(INFORMATION begins)

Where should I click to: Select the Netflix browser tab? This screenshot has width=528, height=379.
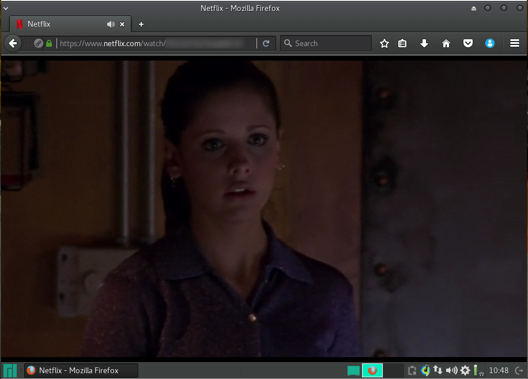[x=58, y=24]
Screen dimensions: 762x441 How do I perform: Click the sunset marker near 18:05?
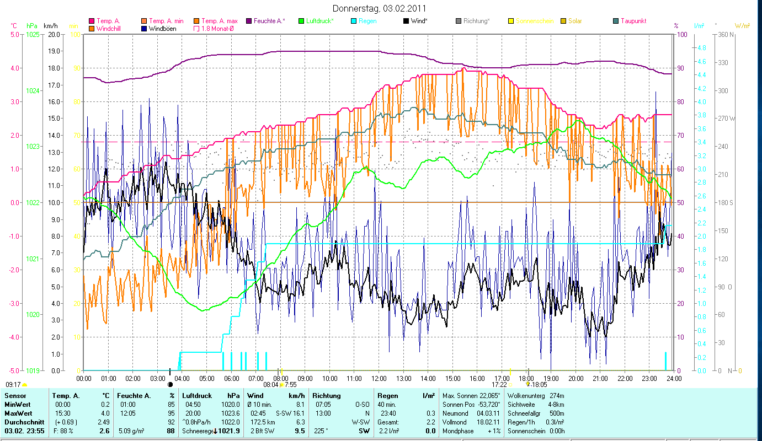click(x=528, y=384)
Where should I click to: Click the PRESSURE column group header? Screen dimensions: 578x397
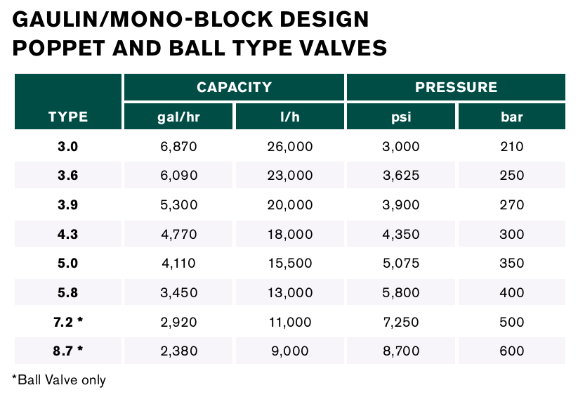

(INFORMATION ends)

**WHAT NEEDS TO BE DONE**
Copy nothing but the lines above from the one with "Screen dimensions: 762x441" through the end of the material, word for word, and drop the pictures.

**EXERCISE SOLUTION**
Screen dimensions: 762x441 How do I perform: Click the sunset marker near 18:05?
click(x=528, y=384)
Where should I click to: Click the PRESSURE column group header? Screen dimensions: 578x397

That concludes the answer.